Comorbidities with CVD for the patients and similar conditions for the non-CVD individuals were recorded. Several, such as high blood pressure, high atrial fibrillation, chronic kidney disease and rheumatoid arthritis, were almost exclusively (89 to 93% of the total observed) in the CVD sub-group (Table 1). Others, like diabetes and high cholesterol, although not as prevalent overall, were also mainly in the CVD sub-group. The mean differences were all significant (p < 0.05). The effect is even more marked when considering that the non-CVD sub-group was twice the size of the CVD sub-group.
Chi-square automatic interaction detector trees
Chi-square automatic interaction detector (CHAID) analysis was performed to identify the most important categorical predictors that were able to discriminate between non-CVD and CVD. Exhaustive CHAID, a modification to the basic CHAID algorithm, performs a more thorough merging and testing of predictor variables (Kass, 1980).
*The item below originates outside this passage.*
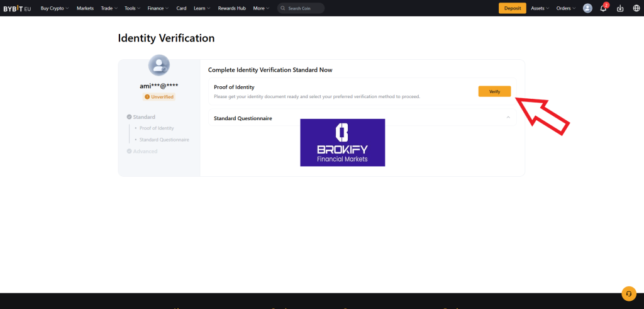
Task: Collapse the Standard Questionnaire section chevron
Action: click(508, 118)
The CHAID routine was run on the sample data using different selection criteria to obtain optimum classification (Table 2). Model 3 was the most successful at predicting the CVD group in the TT2015 sample at 85% in the Training sample and 88% in the Test sample compared to Models 1 and 2 (Table 2). The results from the extraction of the significant classifying variables showed that the individual’s age and the presence of high blood pressure were included in all three models (Table 3). Models 2 and 3 have the same three significant predictors but markedly different classification predictions in both the Training and Test sets (because of the selection criteria, including the splitting %, chosen).
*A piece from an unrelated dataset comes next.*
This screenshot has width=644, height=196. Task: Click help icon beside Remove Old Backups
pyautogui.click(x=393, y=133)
Three major significant independent variables, the presence of high blood pressure, age in years and LDL levels were included in model 3. This model had an overall classification accuracy of 88.4% with its ability to discriminate between non-CVD and CVD participants. The tree analysis for Model 3 in Fig. 2 shows the 3-level CHAID tree with a total of eight nodes, of which five were terminal nodes. All individuals were divided into two subgroups from the root node to leaf nodes through different branches. The likelihood of an individual in this Trinidad and Tobago sample having a CVD varied from 0 to 32%. For example, 93% of persons with high blood pressure were likely to have a CVD incident. By using this type of decision tree model, researchers can identify the combinations of factors that constitute the highest (or lowest) risk for a condition of interest.
Logistic regression
A forward stepwise binary logistic regression was performed for the TT2015 sample on nineteen variables. The final logistic regression model included ten predictors of the odds of an individual in this sample having CVD (Table 4). The results showed that the odds increased as people age, for males, for married individuals (compared to single, including separated, divorced, and widowed), for smokers, for those with low TC/HDL and high LDL levels (mg/dL), high cholesterol, atrial fibrillation, high blood pressure and a family history of CVD. The model explained 55% (Cox and Snell R2 = 0.55) to 86.2% (Nagelkerke R2 =0.862) of the variance. Ninety-nine percent (99%) of the non-CVD participants were correctly classified while 88% of the CVD participants were correctly classified using this model.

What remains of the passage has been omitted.